REQUEST 1
Return the part of the power step post from "moving cable back" up to and including "to the motor.", copied word for word.

DOCUMENT EXCERPT
>> Begin

There's no slack on the left. The wiring for the switch at the dash barely made it, and the left front door sensor wire is taught.
moving cable back from the left side wouldn't help anyway - I'll have to move things at the battery area and move some of the right side cable back.
It works but is a pain to disconnect and connect.
In any case, that right side has to come back off because it doesn't work at all.
The motor is fine - I connected to a 12v battery and got the step to come down, reversed the leads and got it to go up, but there's apparently nothing coming from the circuit board to the motor.
A wire did get pinched (because it's so tight in there) not sure if that did it or not, but I need to call their support when I get back from the dentist and see if I can pull the circuit board from the JT right side and swap things out. That means I have to pull the whole right step off again because you can only get things out via the vehicle side of the steps. There's no other access (too bad they didn't put a removable panel on the bottom for that and those parts do go bad now and then from what I've been reading)

>> End

EXERCISE MATERIALS
>> Begin

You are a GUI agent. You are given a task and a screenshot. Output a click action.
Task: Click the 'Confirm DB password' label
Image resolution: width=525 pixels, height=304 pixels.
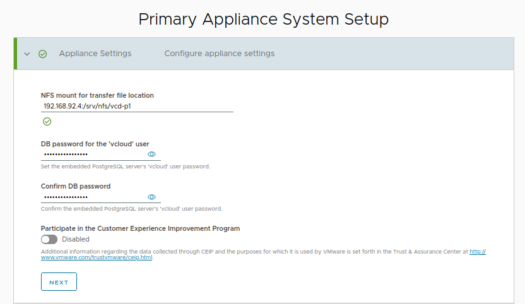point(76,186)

>> End
>> Begin

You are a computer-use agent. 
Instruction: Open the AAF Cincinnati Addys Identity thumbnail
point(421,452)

>> End
>> Begin

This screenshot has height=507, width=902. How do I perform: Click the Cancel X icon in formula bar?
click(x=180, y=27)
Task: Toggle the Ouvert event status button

>> End

REQUEST 2
Please retype the lines of the records from the line with "You are a GUI" up to and including the line with "point(76,186)", keeping each one unchanged. Leave the pictures out of your answer.

RESPONSE 1
moving cable back from the left side wouldn't help anyway - I'll have to move things at the battery area and move some of the right side cable back.
It works but is a pain to disconnect and connect.
In any case, that right side has to come back off because it doesn't work at all.
The motor is fine - I connected to a 12v battery and got the step to come down, reversed the leads and got it to go up, but there's apparently nothing coming from the circuit board to the motor.

RESPONSE 2
You are a GUI agent. You are given a task and a screenshot. Output a click action.
Task: Click the 'Confirm DB password' label
Image resolution: width=525 pixels, height=304 pixels.
point(76,186)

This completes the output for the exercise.